Palantir’s latest earnings were dazzling. U.S. commercial revenue surged 93% year over year. By the “Rule of 40”, that simple measure of company health where revenue growth plus profit margin should add up to more than 40, they scored 94. Nearly perfect.
I’ve been following Palantir since 2021. Back then, I was a believer in its long-term potential. Today, I still like the company, but only for the next two or three years. Beyond that, I’m not so sure.
Palantir doesn’t sell a single piece of software. It sells a system. Three layers: Gotham for governments, Foundry for businesses, Apollo for continuous delivery. Together, they function as an enterprise-wide operating system.
The logic is straightforward: no matter how messy your data, no matter how tangled your business processes, plug them into Palantir and the system will integrate it all from the top down. One centralized solution.
But this ambition came with a price. Palantir’s business model has always been heavy.
In the early stages, they’d send engineers directly to customer sites, working side by side to fix the ugliest problems. Often at low cost, sometimes even free. The idea was to prove value first, then sign customers to multi-year, high-dollar contracts. Once hooked, customers rarely left.
This “land–develop–lock-in” model brought in huge revenue from just a few hundred clients. But it also slowed Palantir’s ability to scale.
Then came the wave of large language models. Palantir responded quickly with its AIP (Artificial Intelligence Platform). It lets customers weave AI directly into their core data and workflows. Even non-technical employees could suddenly call on AI as if it were second nature.
That changed everything. On one side, Palantir leveraged the surge of AI-driven demand to solve its customer acquisition challenge. On the other, large AI models greatly boosted programming and development efficiency, further accelerating product deployment.

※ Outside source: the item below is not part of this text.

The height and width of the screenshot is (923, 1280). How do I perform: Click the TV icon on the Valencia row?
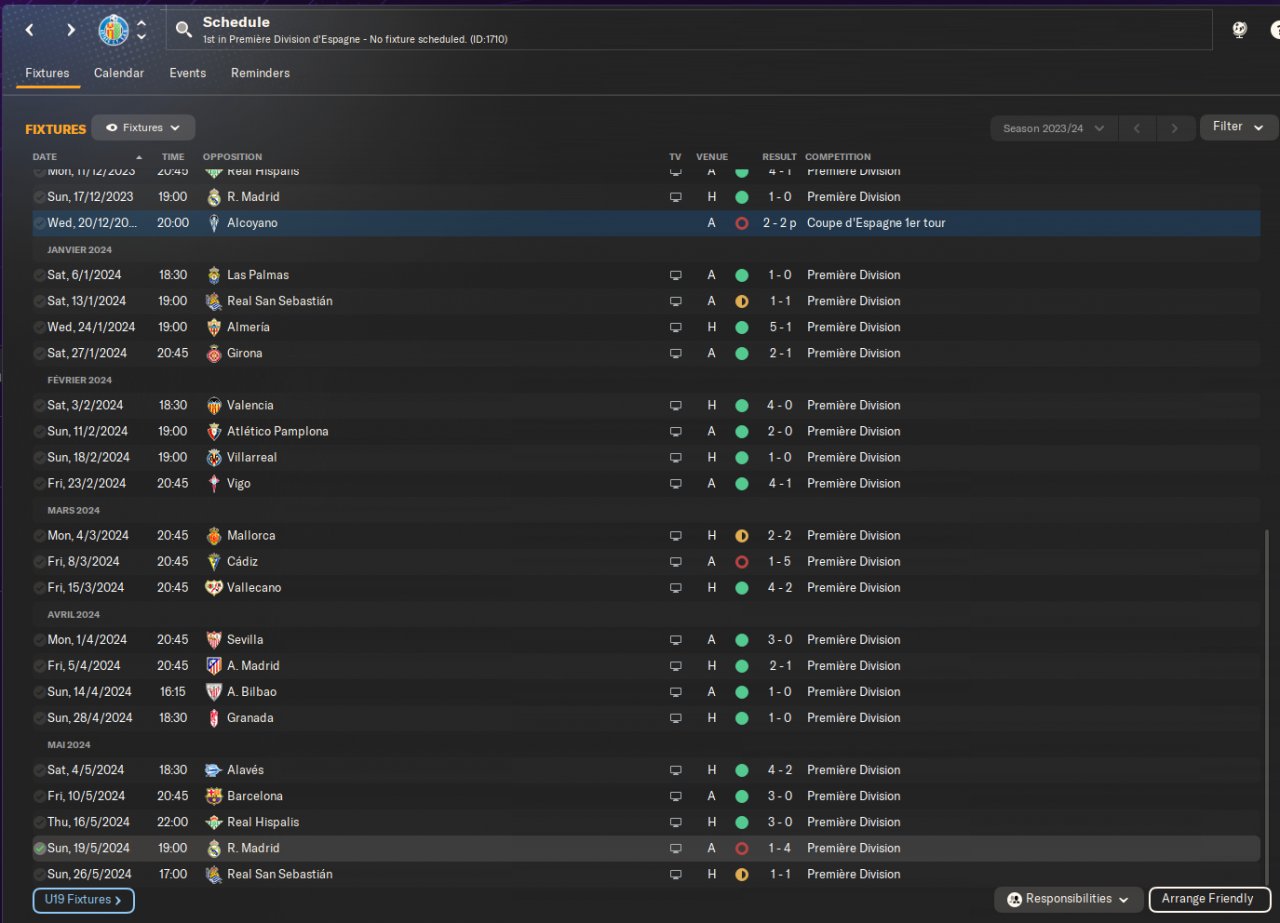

The results show up in the earnings.
But we shouldn’t confuse a sugar rush with a new metabolism.
Because something bigger is happening. The rise of AI Agents isn’t just an incremental improvement. It’s a shift in the software paradigm itself.
If Palantir is a walled garden, integrated, self-contained, then the Agent future looks more like Lego blocks. A modular ecosystem where businesses mix and match what they need. Supply-driven models give way to demand-driven ones.

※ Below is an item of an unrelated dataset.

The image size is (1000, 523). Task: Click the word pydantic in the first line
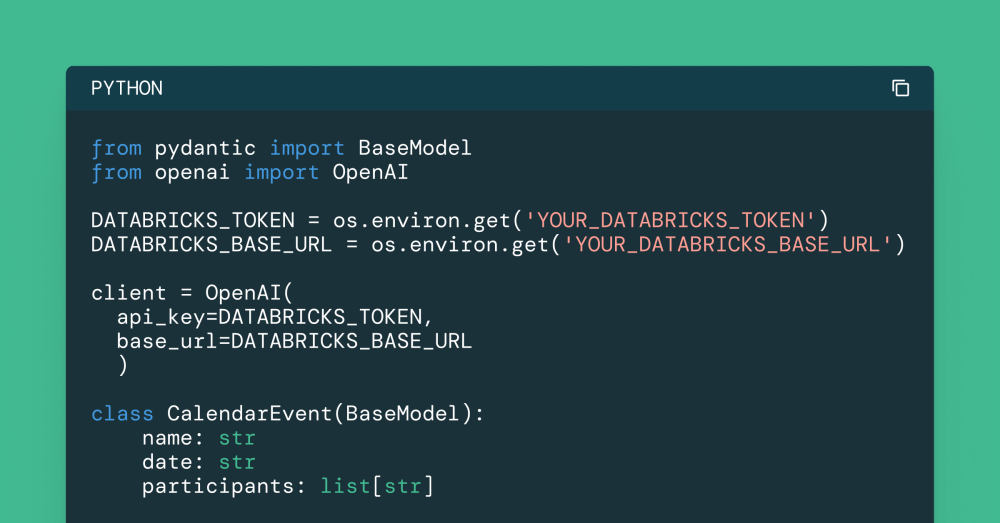coord(205,148)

We could divide software companies into three generations:
The first: traditional giants like SAP, Oracle, Adobe. They have scale, distribution, and integration, but struggle under the weight of technical debt. The second: cloud and data platforms born in the big data era. Salesforce, ServiceNow, Snowflake, Palantir. They’re modern, faster, and better positioned for AI, but also the first to feel its disruption. The third: AI-native companies. Built from scratch around generative AI, with new interaction paradigms and business models. Think OpenAI, Anthropic, Harvey, Perplexity.
Within that second generation, we already see two paths emerging:
Path 1: Snowflake digs downward, becoming fertile AI-ready soil. It doesn’t try to be a bigger walled garden. Instead, it prepares data so any Agent can grow on top of it. Safe, standardized, accessible.
Path 2: ServiceNow grows upward, aiming to be the Agent Control Tower. As companies fill with hundreds of Agents, someone needs to manage, coordinate, and direct them. That’s the niche ServiceNow wants: not the Lego blocks, but the general who commands them.
Both are still early moves. The real experiments are happening with third-generation companies, the AI natives, who are already breaking down old business boundaries.
Which brings me back to Palantir.
Its current boom in commercial revenue is real. Customers who never touched AI before suddenly see, “Wow, this is exactly what I need.” ARPU soars. Financials shine.
But that’s the “sinking into sand” problem.
Success reinforces the existing model. Palantir’s moat is built on foundations that may not last.
Because once the Agent paradigm matures, today’s business will look like yesterday’s internet BBS boards, valuable once, but quickly outpaced.
So yes, Palantir is winning today. The question is: when tomorrow arrives, will the walled garden still matter in a Lego world?